Oxyopia Abstract

March 12, 2004
Friday, Noon
489 Minor Hall

Rod Bremner, PhD
Toronto Western Research Institute, University Health Network, Department of Ophthalmology and Visual Sciences, University of Toronto
Host: John Flannery

Title

"The RB and E2F families in retinal development and cancer"

Abstract

Despite the fundamental role of the Rb gene in retinoblastoma, the effect of its loss on the development of different retinal cell types has never been addressed. Rb-deficient mice die at embryonic day (E) 13-15, thus to study retinal-specific effects we generated a conditional knockout. Previous studies, using either chimeric mice or transgenics expressing proteins that inactivate RB protein function suggested that the common outcome of RB loss is cell death. However, we show that loss of RB or RB plus its relative, p107, has cell specific effects. Three cell types survive RB loss. Our data also pinpoint the time at which RB is most critical for cell cycle regulation in retinal development and suggest a new model for the initiation of retinoblastoma.
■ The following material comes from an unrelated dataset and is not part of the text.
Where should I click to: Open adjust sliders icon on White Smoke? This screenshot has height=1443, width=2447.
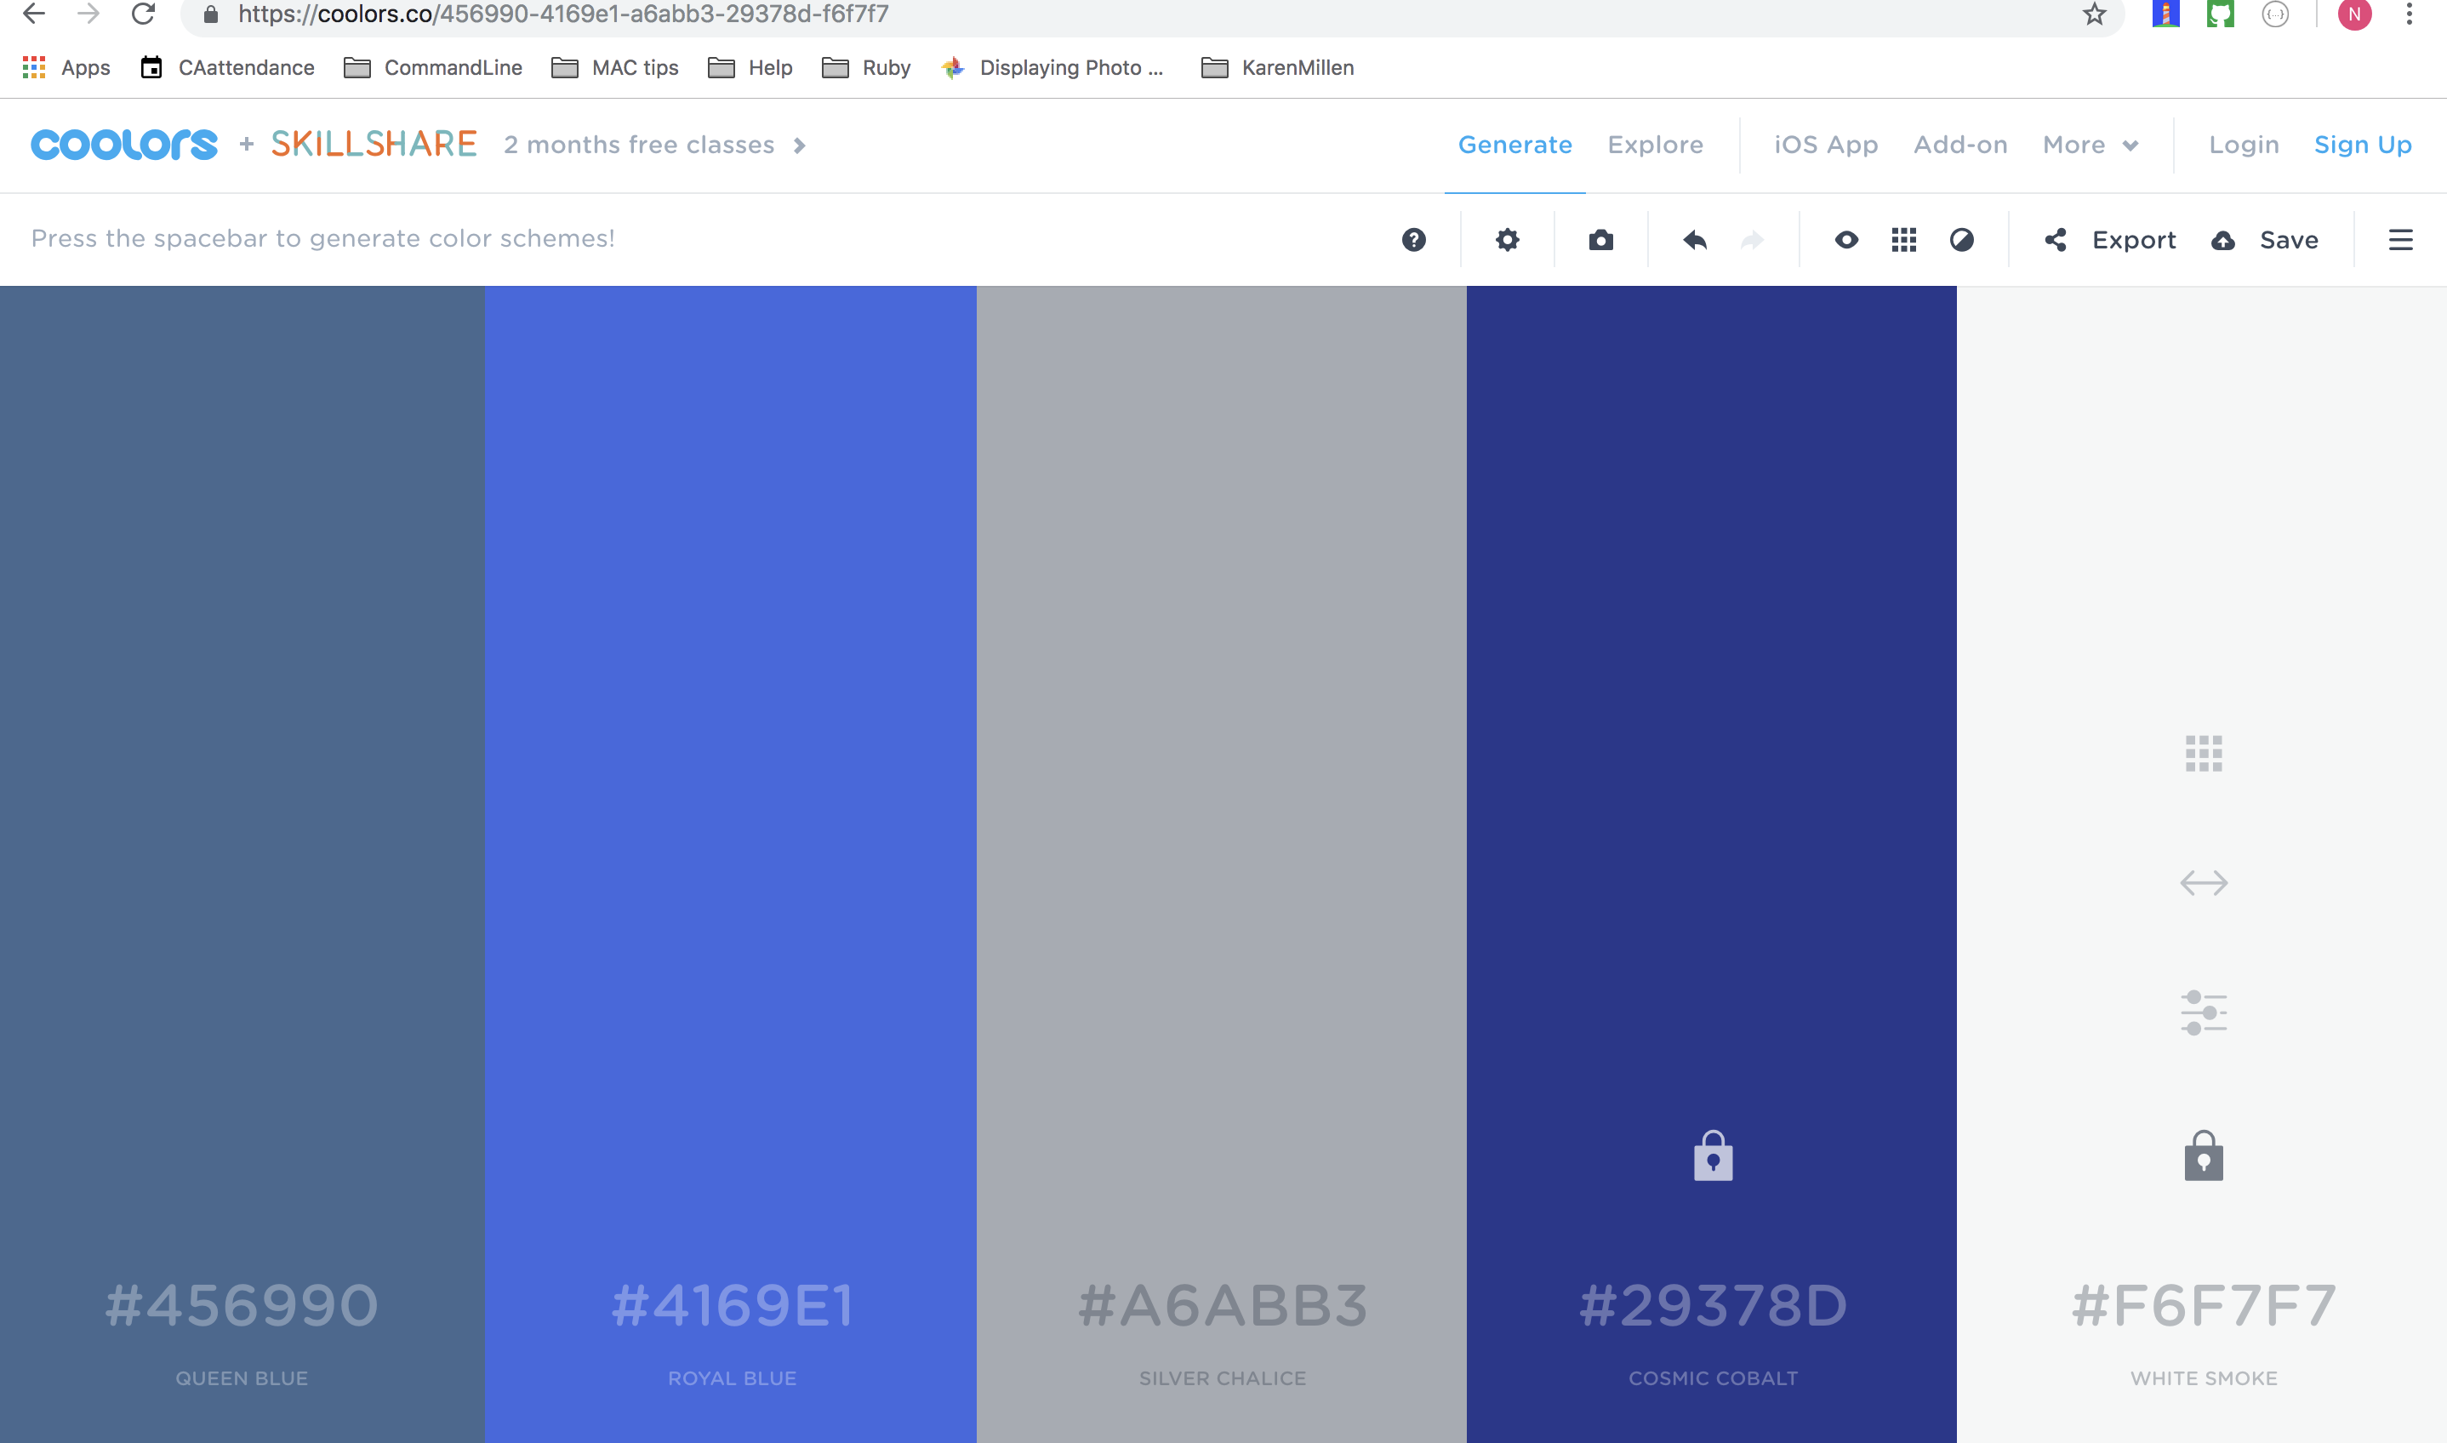point(2203,1012)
RB functions primarily by negatively regulating the E2F family of proteins. E2F1-3, known as the activating E2Fs, are critical for cell division in fibroblasts, and RB binds and suppresses their ability to activate genes required for cell division. We have studied the role of these proteins in retinal development, and their roles in mediating the retinal defects in the RB or RB/p107-deficient retina. Our results challenge the idea that E2F1-3 are indispensable for division in all cell types, and reveal that these E2F family members have highly specific as well as overlapping roles in retinal development and cancer.